This Superfund Research Program (SRP) Progress in Research webinar series highlights promising research from two SRP Centers. Researchers at the Northeastern University SRP Center are studying chlorinated solvents and phthalates, contaminants that could be linked to high preterm birthrates in Puerto Rico. The University of Kentucky SRP Center explores how nutrition and exercise might offer protection from polychlorinated biphenyl (PCB) toxicity and are developing new sustainable remediation approaches using nanotechnology.
Puerto Rico Testsite for Exploring Contamination Threats (Northeastern University SRP Center, P42ES017198)
The Northeastern University Superfund Research Center "Puerto Rico Testsite for Exploring Contamination Threats," or PROTECT, brings together researchers from multiple disciplines to study the transport, exposure, health impact, and remediation of contaminants. Center researchers are particularly focused on chlorinated solvents and phthalates, which are commonly found at Superfund sites, as both suspect and model agents in the high preterm birth rates in Puerto Rico. To better understand demographic, environmental, and genetic contributors to preterm birth, they are collecting information on exposure and health outcomes in the PROTECT cohort, which includes women from three hospitals in Puerto Rico’s north coast with high rates of preterm birth and their affiliated physician’s clinics. They have developed a tool to extract contaminants from urine samples from the cohort and water samples from the field and are also developing solar-powered green remediation tools to remove TCE from groundwater. They are also investigating the transport and exposure pathways of phthalates and trichloroethylene (TCE) in karst groundwater systems.

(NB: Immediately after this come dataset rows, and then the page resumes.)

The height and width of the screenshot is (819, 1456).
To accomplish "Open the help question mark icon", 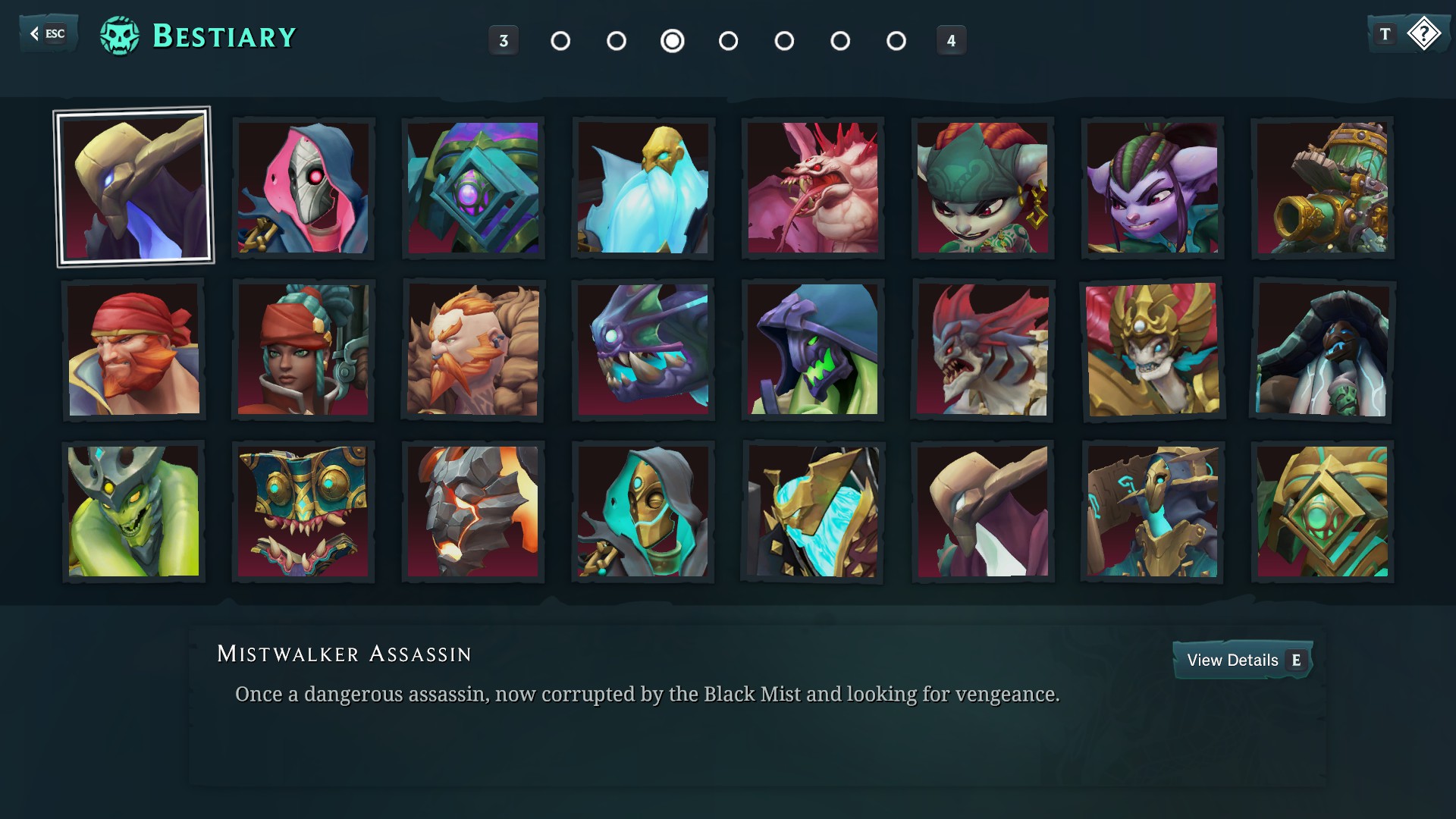I will 1424,33.
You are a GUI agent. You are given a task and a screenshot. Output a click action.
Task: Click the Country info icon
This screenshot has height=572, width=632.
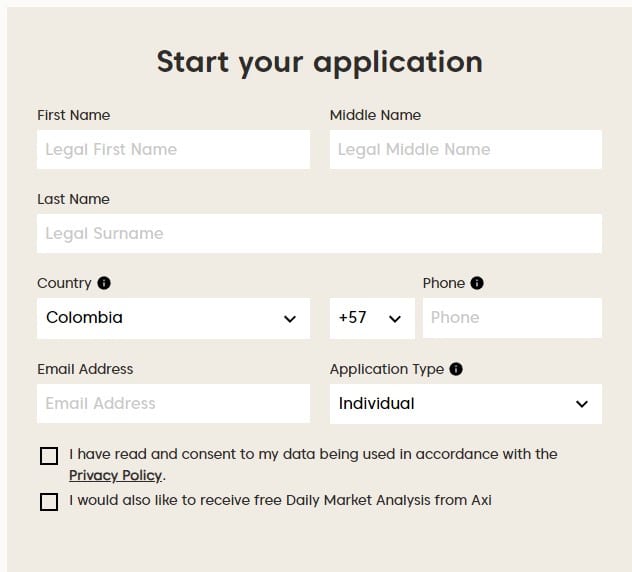[104, 283]
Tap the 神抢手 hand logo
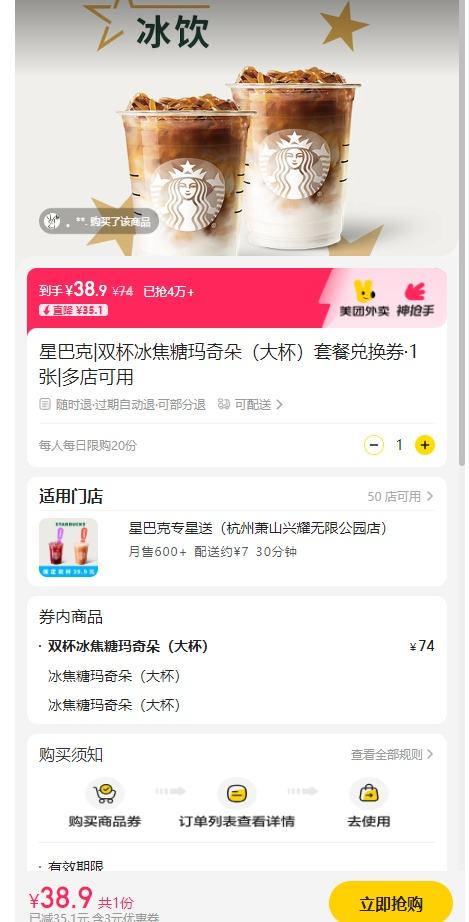469x922 pixels. coord(415,292)
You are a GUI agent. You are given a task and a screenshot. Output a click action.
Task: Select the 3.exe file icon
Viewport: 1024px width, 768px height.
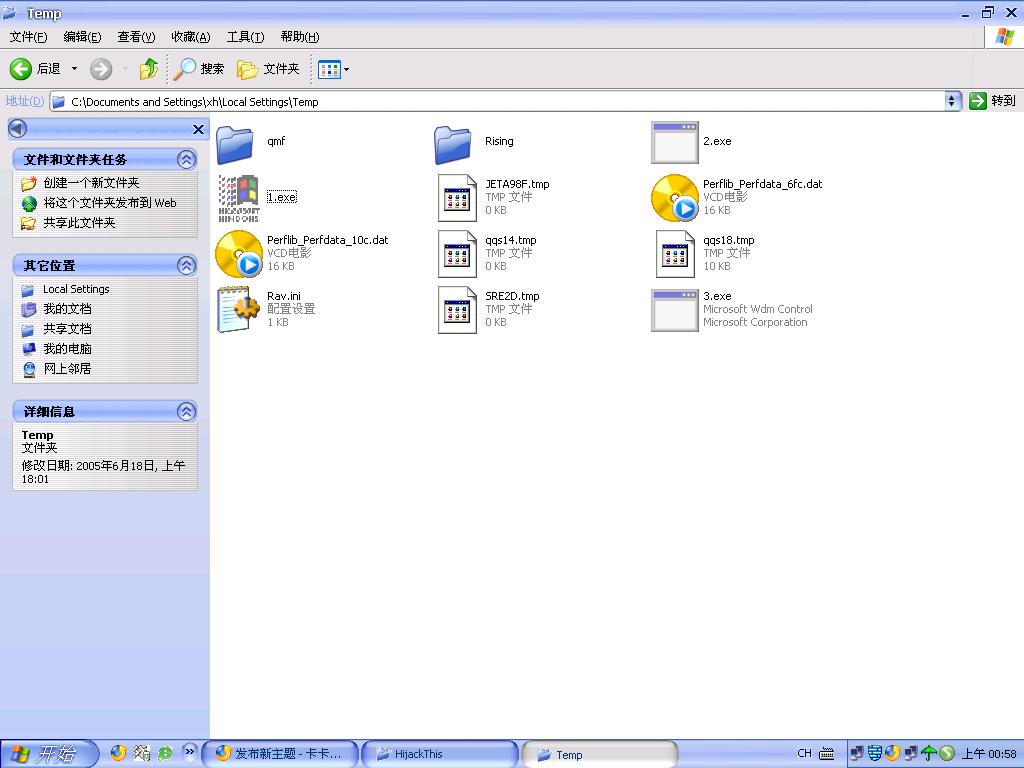[x=674, y=309]
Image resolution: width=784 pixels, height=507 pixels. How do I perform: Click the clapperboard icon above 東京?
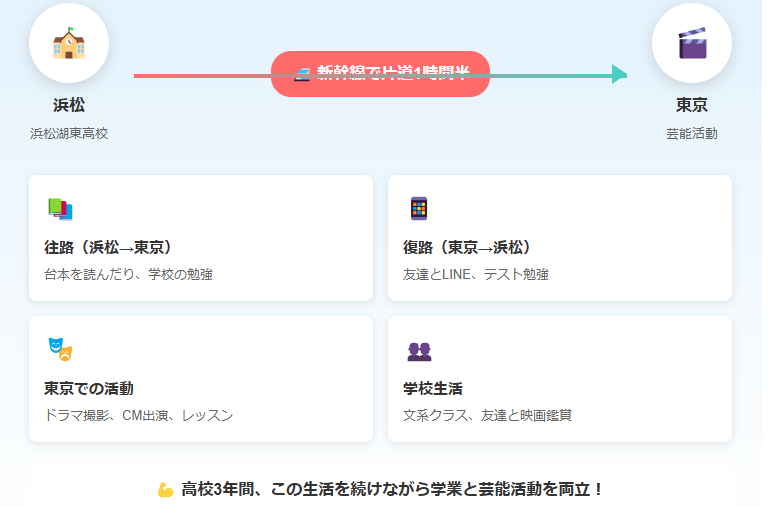point(691,44)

Nutrition and Superfund Chemical Toxicity (University of Kentucky Superfund Research Program Center, P42ES007380)
Due to their relative chemical stability and ubiquity in the environment, chlorinated organic contaminants such as PCBs and TCE pose significant health risks and enduring remediation challenges. The University of Kentucky (UK) SRP Center is investigating nutrition and exercise as protective mechanisms against the toxicity of PCBs. Projects are advancing our understanding of toxicant-induced mechanisms of disease, including atherosclerosis, postnatal complications, and diabetes; and introducing sustainable approaches for PCB and TCE remediation, such as green nanomembrane remediation devices. Use of PCBs as a model contaminant will advance understanding of inflammatory diseases associated with exposure to persistent chlorinated organic pollutants. The UK SRP is working with communities and conducting research at three Kentucky Superfund sites: the Paducah Gaseous Diffusion Plant in Paducah, Red Penn in Louisville, and Dayhoit in Harlan, Kentucky.